WHAT YOU WILL DO:
1. Answer each question from the game-distribution discussion, one answer per line, marked (a), (b), (c) to match.
(a) What does the discussion call likely the most cost-effective way to run a marketing campaign for games?
(b) Which computer is noted for the PD offerings it boasted?
(c) How did Aminet start?
2. List every game that the game-distribution discussion names by title.
3. Carry on the game-distribution discussion from its last sentence, "Part of it is because of easier development tools, part of it is easier publishing."

EXERCISE PASSAGE:
- - -
Viral sharing of interactivity is likely the most cost effective way to run a marketing campaign for games - not bus ads, pre-order hype, etc. In other words, Make good games.
Good games fail to make their money back all the time. It’s not enough to just make a good game. In the case of Apex Legends, a game that needs to keep you playing long term at the expense of others, it needed to not only be good but also be earlier to market than its competitors, which is impossible to plan for. Its success involves a lot of luck, too, and using it as an example is survivorship bias.
Take off your rose-tinted glasses. We would be having this issue with physical goods as well because every game would still be competing for the attention of the customer with every other game ever released. The only thing physical goods would do is chop off the legs of the indie scene because it would simply be too costly to put their random ideas on a disc. Vampire survivors wouldn't exist without digital releases, Balatro also probably wouldn't exist. A lot of even weirder indie games wouldn't exist because the cost of physically releasing them would be too much to take these random chances of releasing something weird.
I will highlight the existence of shareware, freeware, and other indie physical distribution channels. Both IBM compatibles and other PCs had "homebrew" scenes, not dissimilar to the "indie" scene today. The Amiga is still noted for the PD offerings it boasted. Many of the big companies now started as Indies. So, no.
Maybe I'm not old enough but I don't remember a time where shareware and freeware were part of a physical distribution channels. Most of my shareware I found on the internet and my knowledge of the Amiga public domain comes from Aminet, which started as a FTP site. I still had to get physical discs for full games, but shareware and abandonware I could easily find on the web.
As for for many big companies starting as indies. I'm not arguing "indie" didn't exist back then, my point was that it was too expensive for most people to be indie. The fact that we had 10-20 "indie" studios (kinda hard to call them indie when most of the time they also ended up being publishers for other studios) back in the day and now we have thousands of indie studios supports my point that it is easier to be indie today than it was when physical media was dominant. Part of it is because of easier development tools, part of it is easier publishing.
- - -
RAW DATA:
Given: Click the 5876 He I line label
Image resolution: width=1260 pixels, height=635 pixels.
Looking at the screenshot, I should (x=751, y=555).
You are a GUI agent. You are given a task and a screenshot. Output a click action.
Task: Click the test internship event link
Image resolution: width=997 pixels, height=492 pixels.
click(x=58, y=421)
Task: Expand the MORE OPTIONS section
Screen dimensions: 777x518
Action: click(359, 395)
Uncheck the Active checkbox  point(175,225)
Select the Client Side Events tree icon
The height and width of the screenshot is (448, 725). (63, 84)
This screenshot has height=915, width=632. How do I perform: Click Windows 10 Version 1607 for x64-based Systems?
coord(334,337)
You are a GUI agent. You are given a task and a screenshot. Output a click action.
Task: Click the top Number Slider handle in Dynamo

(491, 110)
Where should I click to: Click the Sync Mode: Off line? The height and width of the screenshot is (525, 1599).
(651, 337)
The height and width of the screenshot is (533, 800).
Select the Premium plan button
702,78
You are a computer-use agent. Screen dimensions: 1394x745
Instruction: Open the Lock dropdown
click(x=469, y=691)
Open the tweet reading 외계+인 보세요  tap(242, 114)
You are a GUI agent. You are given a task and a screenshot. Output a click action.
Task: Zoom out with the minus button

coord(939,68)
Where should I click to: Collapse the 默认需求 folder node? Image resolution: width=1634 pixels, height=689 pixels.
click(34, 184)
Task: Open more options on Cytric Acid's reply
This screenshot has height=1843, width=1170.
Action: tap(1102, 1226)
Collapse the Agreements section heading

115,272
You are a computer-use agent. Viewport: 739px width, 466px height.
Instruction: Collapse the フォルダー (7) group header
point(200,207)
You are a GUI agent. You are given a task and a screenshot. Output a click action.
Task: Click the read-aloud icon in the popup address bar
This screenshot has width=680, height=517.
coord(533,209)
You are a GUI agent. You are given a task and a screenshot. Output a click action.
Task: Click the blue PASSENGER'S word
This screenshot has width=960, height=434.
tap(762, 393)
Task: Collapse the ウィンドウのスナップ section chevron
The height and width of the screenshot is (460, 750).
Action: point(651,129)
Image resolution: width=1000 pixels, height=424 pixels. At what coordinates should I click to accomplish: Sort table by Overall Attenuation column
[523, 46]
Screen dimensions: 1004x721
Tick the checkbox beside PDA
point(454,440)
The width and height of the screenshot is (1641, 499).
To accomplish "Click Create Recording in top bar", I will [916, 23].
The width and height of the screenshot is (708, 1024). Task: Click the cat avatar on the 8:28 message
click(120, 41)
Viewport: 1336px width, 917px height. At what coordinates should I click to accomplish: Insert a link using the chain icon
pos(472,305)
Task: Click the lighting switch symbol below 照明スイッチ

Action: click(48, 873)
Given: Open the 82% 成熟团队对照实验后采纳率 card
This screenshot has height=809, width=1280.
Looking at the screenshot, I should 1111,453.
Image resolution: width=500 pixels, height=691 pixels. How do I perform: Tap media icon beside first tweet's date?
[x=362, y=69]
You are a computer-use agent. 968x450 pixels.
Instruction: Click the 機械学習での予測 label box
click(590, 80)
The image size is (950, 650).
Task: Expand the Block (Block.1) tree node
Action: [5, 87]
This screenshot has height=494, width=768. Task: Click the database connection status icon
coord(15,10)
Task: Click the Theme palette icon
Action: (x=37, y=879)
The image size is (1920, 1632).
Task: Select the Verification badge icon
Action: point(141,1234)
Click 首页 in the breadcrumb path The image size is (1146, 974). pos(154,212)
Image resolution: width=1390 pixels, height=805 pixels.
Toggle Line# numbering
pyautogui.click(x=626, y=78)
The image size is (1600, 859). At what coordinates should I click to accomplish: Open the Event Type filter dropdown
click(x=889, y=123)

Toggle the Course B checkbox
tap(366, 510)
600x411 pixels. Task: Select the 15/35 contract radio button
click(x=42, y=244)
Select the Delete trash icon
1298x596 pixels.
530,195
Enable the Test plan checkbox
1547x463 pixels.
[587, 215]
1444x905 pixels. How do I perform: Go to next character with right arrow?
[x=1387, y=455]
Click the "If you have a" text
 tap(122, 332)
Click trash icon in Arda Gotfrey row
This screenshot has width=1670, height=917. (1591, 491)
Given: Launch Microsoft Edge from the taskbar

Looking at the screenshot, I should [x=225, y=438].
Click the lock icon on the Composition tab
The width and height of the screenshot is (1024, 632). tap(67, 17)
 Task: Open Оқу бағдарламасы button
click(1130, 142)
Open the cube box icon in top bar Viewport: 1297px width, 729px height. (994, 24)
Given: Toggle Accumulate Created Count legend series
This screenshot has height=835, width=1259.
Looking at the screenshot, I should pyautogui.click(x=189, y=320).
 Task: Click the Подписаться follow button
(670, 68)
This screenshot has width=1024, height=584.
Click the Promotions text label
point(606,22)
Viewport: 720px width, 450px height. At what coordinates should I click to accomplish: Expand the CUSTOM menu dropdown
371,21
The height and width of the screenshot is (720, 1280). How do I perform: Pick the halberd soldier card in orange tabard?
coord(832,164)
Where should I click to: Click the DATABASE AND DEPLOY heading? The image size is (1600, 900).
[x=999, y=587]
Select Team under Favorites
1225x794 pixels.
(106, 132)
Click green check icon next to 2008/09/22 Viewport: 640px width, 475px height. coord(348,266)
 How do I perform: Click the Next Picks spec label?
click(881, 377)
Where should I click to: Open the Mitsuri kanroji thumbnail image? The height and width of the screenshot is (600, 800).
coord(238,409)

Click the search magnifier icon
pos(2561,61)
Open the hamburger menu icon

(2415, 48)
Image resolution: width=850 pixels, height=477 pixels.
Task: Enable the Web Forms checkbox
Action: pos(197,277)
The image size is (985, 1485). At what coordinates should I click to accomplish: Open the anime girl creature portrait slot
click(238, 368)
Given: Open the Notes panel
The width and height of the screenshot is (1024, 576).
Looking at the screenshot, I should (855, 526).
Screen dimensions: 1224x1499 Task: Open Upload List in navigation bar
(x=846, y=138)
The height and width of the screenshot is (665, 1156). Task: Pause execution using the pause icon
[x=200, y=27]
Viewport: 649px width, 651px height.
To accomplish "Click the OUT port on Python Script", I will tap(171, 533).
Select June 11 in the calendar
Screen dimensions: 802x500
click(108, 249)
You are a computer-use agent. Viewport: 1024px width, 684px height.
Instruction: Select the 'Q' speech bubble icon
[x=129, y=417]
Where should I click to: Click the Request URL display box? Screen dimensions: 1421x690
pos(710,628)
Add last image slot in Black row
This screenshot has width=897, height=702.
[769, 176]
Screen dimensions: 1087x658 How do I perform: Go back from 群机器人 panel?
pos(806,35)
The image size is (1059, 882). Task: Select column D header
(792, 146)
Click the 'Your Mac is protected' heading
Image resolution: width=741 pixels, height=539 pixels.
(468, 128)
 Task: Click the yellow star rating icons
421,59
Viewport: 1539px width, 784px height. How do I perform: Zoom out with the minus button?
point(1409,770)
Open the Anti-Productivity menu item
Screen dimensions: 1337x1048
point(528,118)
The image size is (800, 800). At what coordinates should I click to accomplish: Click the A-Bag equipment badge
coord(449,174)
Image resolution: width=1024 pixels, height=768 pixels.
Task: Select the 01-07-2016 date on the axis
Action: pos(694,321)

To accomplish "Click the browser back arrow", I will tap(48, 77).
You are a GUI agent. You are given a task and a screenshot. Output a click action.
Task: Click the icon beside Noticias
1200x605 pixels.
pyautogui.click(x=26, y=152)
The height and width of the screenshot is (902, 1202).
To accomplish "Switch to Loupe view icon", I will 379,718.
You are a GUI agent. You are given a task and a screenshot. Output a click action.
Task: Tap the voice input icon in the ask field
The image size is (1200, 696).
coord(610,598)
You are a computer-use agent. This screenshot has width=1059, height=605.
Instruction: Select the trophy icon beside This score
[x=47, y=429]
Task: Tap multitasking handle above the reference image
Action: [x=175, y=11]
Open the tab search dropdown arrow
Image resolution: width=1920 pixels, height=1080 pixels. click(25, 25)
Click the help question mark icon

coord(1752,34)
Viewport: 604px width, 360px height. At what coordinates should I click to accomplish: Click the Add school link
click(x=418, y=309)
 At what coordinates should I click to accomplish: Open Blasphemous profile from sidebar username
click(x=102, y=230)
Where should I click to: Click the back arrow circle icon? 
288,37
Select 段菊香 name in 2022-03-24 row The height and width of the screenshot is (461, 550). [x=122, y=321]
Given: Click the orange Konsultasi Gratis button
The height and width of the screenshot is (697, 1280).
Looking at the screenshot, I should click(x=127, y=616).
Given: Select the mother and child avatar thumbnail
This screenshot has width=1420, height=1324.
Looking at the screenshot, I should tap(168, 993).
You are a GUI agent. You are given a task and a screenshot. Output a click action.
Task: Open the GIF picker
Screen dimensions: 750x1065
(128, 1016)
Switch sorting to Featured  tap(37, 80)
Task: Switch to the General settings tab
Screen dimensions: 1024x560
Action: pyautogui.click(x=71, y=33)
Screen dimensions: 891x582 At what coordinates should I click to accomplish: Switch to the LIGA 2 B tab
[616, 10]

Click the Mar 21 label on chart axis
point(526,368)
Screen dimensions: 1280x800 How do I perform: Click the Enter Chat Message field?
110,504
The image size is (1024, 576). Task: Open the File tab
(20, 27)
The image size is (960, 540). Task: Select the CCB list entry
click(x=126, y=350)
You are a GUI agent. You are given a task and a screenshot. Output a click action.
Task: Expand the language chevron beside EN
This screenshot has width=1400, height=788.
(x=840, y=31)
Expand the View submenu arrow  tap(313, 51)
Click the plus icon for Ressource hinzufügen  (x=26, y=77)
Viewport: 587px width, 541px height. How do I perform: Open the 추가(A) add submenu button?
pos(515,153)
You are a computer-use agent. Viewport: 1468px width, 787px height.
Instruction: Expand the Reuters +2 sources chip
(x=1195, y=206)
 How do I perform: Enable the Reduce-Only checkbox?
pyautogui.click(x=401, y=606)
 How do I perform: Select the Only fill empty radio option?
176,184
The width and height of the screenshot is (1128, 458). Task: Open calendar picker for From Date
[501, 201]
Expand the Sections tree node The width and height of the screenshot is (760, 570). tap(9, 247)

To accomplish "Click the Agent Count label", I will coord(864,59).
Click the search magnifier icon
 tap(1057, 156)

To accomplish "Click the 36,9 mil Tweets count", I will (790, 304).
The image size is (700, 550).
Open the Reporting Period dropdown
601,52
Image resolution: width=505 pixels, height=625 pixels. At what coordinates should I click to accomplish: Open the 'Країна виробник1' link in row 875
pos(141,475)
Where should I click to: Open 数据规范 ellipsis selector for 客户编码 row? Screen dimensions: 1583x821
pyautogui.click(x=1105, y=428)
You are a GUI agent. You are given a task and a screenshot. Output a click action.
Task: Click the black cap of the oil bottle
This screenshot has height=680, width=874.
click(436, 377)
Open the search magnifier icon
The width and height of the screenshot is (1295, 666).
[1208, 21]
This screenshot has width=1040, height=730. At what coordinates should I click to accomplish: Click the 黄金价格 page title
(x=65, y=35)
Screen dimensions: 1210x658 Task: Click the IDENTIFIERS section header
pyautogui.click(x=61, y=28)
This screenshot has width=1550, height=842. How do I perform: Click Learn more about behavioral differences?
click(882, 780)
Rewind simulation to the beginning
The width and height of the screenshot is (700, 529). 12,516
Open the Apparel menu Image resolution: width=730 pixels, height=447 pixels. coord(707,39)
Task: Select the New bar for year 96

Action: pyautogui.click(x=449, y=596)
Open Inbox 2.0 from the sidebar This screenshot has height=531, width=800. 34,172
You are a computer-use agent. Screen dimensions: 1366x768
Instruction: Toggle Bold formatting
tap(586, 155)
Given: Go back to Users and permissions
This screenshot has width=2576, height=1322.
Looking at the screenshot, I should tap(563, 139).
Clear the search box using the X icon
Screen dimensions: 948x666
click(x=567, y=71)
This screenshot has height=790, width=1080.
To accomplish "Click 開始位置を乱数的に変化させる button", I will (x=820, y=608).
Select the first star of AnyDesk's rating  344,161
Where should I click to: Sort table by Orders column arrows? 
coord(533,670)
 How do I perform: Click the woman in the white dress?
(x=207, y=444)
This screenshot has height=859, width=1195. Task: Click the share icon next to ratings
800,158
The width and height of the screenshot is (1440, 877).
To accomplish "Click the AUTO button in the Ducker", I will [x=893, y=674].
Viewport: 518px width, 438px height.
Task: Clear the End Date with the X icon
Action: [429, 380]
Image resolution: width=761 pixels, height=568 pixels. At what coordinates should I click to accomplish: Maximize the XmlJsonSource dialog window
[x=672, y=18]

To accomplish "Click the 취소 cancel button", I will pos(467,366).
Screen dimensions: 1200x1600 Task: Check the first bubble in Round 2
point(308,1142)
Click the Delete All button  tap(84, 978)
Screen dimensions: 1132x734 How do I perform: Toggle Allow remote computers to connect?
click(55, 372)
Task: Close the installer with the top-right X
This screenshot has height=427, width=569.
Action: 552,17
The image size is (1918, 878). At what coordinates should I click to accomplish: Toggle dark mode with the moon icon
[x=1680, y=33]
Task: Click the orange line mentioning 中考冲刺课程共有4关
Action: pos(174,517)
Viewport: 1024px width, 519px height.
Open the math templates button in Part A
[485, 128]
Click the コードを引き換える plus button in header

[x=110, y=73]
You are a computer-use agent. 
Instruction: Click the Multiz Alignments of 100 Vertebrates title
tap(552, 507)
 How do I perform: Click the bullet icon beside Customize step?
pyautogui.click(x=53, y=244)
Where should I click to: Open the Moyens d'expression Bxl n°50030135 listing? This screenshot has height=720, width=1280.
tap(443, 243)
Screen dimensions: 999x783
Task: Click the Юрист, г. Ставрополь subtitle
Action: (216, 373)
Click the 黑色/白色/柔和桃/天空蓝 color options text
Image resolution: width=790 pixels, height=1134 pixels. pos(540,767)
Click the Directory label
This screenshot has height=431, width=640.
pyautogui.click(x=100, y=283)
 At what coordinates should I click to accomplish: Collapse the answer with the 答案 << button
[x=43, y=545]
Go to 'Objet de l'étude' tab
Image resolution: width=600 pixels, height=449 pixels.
- - -
ANSWER SET:
1.
(a) Viral sharing of interactivity
(b) The Amiga
(c) As an FTP site

2.
Apex Legends
Vampire survivors
Balatro

3.
The vibes on this game were on point. Great game and I really really really hope they’re making another one. Preferably with workshop and mod support! And DLCs! I wanna tear more ships apart! RIP AND TEAR UNTIL IT IS DONE
I've got 500hrs in that game! This is the best news I've heard all year 😆 Signed up for the Pioneer Program immediately, of course without reading the T&C's properly, just like any loyal LYNX employee should! Oh boy, can't wait to "disagree and commit" some more.
Era One (very recently into early acces) feels a LOT like homeworld 2 used to. But the “build your big ships from blocks” is definitely something you need to get used to, and need to like.
And it’s from the Homeworld Complex people, who do not exactly have the best trackrecord in developing.
Best gaming news I’ve heard in a while. This was a fantastic new IP and really shows a lot of promise for future games. Really excited to see where they take this world.
Worried Blackbird was a publisher for a moment. Shipbreaker is great. I beat it twice (normally and no clones) and still play for relaxation. Captain Shack mentioned it during a stream a few days back and I was just thinking how it’s probably the only game where i’d actually willingly buy a DLC for a new set of ships or a sequel with the ability to add ships as workshop mods.
This is one of the few games I keep installed and jump back to just as a chill game that requires no intense planning or strategy. The mechanics are simple, well executed, and easy to pick back up after not playing for a while. So many games have tons of complex mechanics that are fine when you’re playing it, but hard to remember if you haven’t touched it in a while.